Report: Shale Gas Boom Driving Workplace Fatalities Higher in North Dakota

Thanks to the Bakken Shale, North Dakota has become the second-largest oil-producing state in the nation. But the state is the clear leader in a far more dubious category: the workplace fatality rate.

Thanks to the Bakken Shale, North Dakota has become the second-largest oil-producing state in the nation. But the state is the clear leader in a far more dubious category: the workplace fatality rate.

In 2012, North Dakota had the highest fatality rate in the nation, at 17.7 deaths per 100,000 workers, according to an analysis by the AFL-CIO.

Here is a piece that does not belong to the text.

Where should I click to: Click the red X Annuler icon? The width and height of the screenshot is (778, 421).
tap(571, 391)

“North Dakota stands out as an exceptionally dangerous and deadly place to work,” the AFL-CIO explains in its 23rd annual report on workplace safety and health, “Death on the Job: The Toll of Neglect.” “The state’s job fatality rate of 17.7 per 100,000 is more than five times the national average and is one of the highest state job fatality rates ever reported for any state.”

AFL-CIO, which uses the latest data from the U.S. Bureau of Labor Statistics for its analysis, notes that North Dakota’s fatality rate more than doubled from a rate of seven deaths per 100,000 in 2007, and the number of workers killed on the job increased from 25 to 65.

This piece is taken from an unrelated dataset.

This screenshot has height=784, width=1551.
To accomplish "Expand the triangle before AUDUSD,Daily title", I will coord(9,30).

Wyoming had the second-highest fatality rate in the nation (12.2), followed by Alaska (8.9), Montana (7.3) and West Virginia (6.9). The lowest state fatality rate (1.4 per 100,000 workers) was reported in Massachusetts.

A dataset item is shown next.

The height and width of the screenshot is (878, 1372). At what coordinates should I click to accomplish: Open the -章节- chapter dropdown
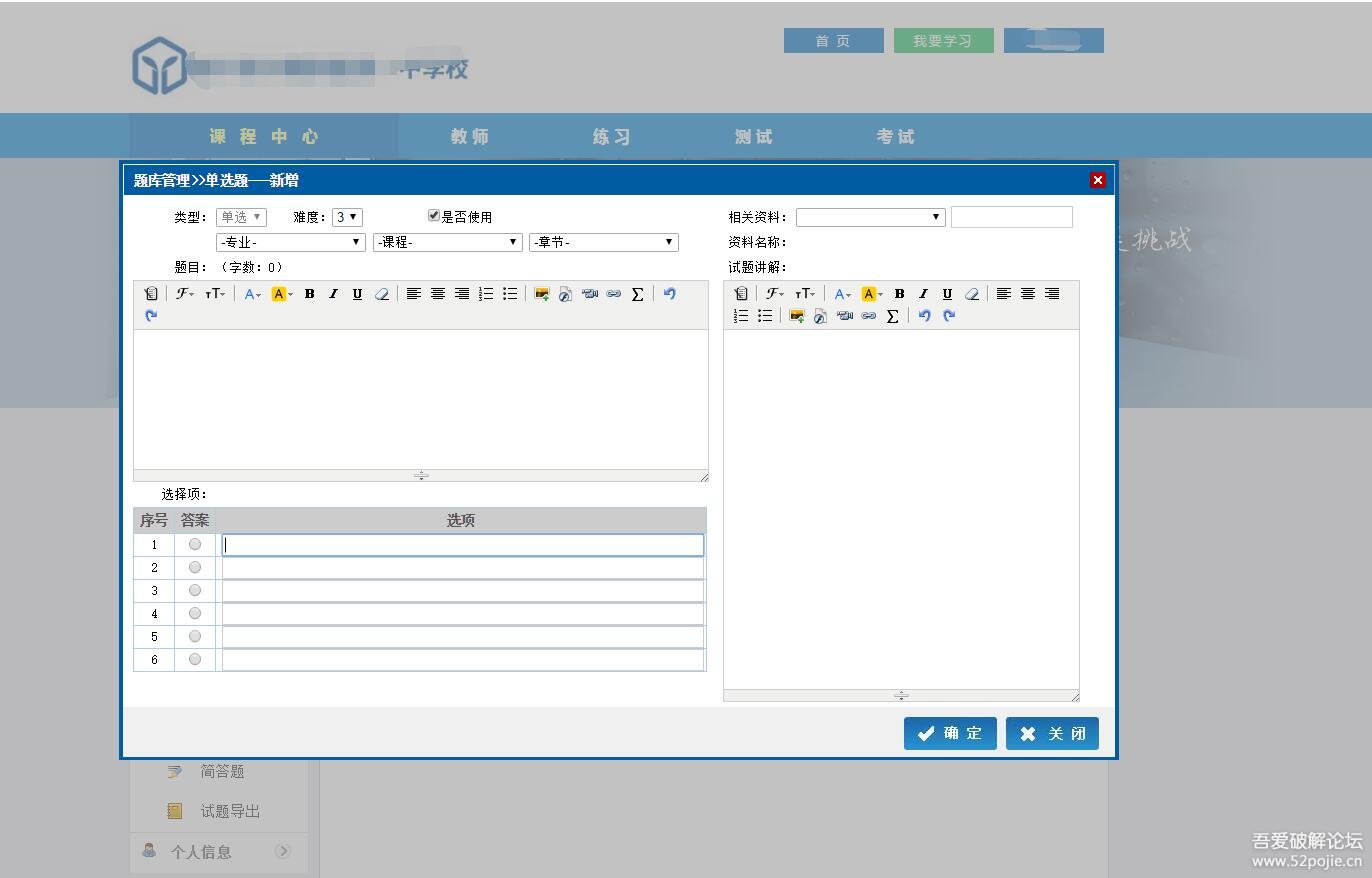pyautogui.click(x=603, y=242)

With the emergence of hydraulic fracturing and horizontal drilling technology, North Dakota’s petroleum-rich Bakken Shale has been booming – and so has the state’s economy. According to the U.S. Bureau of Economic Analysis, the state’s economy in 2012 grew by 13.4 percent, five times faster than the national average. Meanwhile, the state’s unemployment rate – 2.6 percent as of March 2014 – continues to be the lowest in the nation.

But the data suggests that workers have paid a steep price for the energy boom. North Dakota’s fatality rate in the mining and oil and gas extraction sector was 104 deaths per 100,000 workers in 2012 – more than six times higher than the national fatality rate in the sector (15.9). The state’s fatality rate in the construction sector was 97.4 per 100,000, nearly 10 times higher than the national rate (9.9).

Nationwide, fatalities among oil and gas companies spiked 23 percent to 138 deaths in 2012, according to preliminary data from the Bureau of Labor Statistics.